Tasks:
a) Copy the part of the J.D. Martinez article starting at "Red Sox: J.D." and ending at "of his contract.".
b) Pick up the article on J.D. Martinez's decision not to opt out of his Red Sox contract at the point where its text stops, and continue it.

Exercise passage:
---*---
Red Sox: J.D. Martinez ensures budget will be tight by not opting-out

ANAHEIM, CALIFORNIA - AUGUST 31: J.D. Martinez #28 of the Boston Red Sox at bat during a game against the Los Angeles Angels of Anaheim at Angel Stadium of Anaheim on August 31, 2019 in Anaheim, California. (Photo by Sean M. Haffey/Getty Images)
ANAHEIM, CALIFORNIA - AUGUST 31: J.D. Martinez #28 of the Boston Red Sox at bat during a game against the Los Angeles Angels of Anaheim at Angel Stadium of Anaheim on August 31, 2019 in Anaheim, California. (Photo by Sean M. Haffey/Getty Images) /

Boston Red Sox designated hitter J.D. Martinez will return next season after he passed on the option to opt-out of his contract.

J.D. Martinez will not opt-out of his contract with the Boston Red Sox, reports ESPN’s Jeff Passan.

There are three years and $62.5 million remaining on the original five-year deal that Martinez signed prior to the 2018 season. A clause in the contract enables him to opt-out before each of the final three years of the deal but he’s decided to pass on his first opportunity to trigger that stipulation.
---*---
Recorded data:

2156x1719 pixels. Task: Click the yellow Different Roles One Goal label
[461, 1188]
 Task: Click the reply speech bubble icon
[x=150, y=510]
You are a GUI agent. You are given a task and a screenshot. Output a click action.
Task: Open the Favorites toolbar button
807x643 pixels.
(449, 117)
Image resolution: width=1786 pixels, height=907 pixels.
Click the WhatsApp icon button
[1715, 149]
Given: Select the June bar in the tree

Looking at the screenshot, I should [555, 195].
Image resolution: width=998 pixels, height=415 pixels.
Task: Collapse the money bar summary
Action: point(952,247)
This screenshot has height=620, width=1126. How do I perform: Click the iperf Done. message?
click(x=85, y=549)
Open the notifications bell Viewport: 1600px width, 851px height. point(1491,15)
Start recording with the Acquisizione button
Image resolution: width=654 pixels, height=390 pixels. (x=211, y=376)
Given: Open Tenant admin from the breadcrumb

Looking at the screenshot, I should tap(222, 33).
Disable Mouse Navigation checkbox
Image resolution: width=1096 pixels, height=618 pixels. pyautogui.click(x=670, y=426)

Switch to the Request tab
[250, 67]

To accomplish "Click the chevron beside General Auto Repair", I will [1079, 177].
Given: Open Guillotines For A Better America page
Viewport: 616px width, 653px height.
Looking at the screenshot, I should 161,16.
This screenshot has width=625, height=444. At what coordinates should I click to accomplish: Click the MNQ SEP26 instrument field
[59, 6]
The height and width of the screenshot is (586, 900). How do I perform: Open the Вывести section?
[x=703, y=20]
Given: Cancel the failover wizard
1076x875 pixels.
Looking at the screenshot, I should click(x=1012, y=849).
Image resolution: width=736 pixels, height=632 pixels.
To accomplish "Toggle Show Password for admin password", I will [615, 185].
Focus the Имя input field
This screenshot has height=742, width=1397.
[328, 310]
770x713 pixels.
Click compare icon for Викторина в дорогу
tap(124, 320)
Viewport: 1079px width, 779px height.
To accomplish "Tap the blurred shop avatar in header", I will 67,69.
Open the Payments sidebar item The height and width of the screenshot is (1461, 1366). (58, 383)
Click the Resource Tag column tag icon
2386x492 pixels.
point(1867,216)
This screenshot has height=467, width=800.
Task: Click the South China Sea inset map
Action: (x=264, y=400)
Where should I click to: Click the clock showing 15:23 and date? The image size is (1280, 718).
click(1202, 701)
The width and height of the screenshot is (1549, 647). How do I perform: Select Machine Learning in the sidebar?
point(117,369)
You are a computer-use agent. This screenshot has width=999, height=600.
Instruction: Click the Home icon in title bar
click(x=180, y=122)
---*---
Answers given:
a)
Red Sox: J.D. Martinez ensures budget will be tight by not opting-out

ANAHEIM, CALIFORNIA - AUGUST 31: J.D. Martinez #28 of the Boston Red Sox at bat during a game against the Los Angeles Angels of Anaheim at Angel Stadium of Anaheim on August 31, 2019 in Anaheim, California. (Photo by Sean M. Haffey/Getty Images)
ANAHEIM, CALIFORNIA - AUGUST 31: J.D. Martinez #28 of the Boston Red Sox at bat during a game against the Los Angeles Angels of Anaheim at Angel Stadium of Anaheim on August 31, 2019 in Anaheim, California. (Photo by Sean M. Haffey/Getty Images) /

Boston Red Sox designated hitter J.D. Martinez will return next season after he passed on the option to opt-out of his contract.

b)
Uncertainty regarding how much of a market there is for a 32-year old designated hitter may have made Martinez cautious about testing the free agency waters again. National League teams may have ignored him, small market teams couldn’t afford him, and only contenders would have reason to pursue him.

The Red Sox were the only serious suitor for Martinez the last time he hit the market and that was when he was two years younger and didn’t have a qualifying offer attached that would force a team to cough up a draft pick in order to sign him. Why should he assume he’d have better luck this time?

Martinez will have another chance to opt-out prior to the 2021 season when his salary will fall to $19.35 million. A new collective bargaining agreement that’s more friendly to free agents could be in place by then, potentially making it more lucrative for Martinez to be patient.

Martinez’s decision to stay dictates the direction the Red Sox will focus their offseason priorities. They won’t need to worry about finding a bat to plug in the middle of the lineup, allowing them to turn their attention toward upgrading the pitching staff.

Unfortunately, keeping Martinez’s bat in the lineup means his salary is staying on the payroll at a time when ownership is intent on trimming the budget in order to avoid the luxury tax. As difficult as it would be to watch a slugger of his caliber leave, Martinez opting-out would have put them beneath the threshold. They’ll need to find another way to cut costs now.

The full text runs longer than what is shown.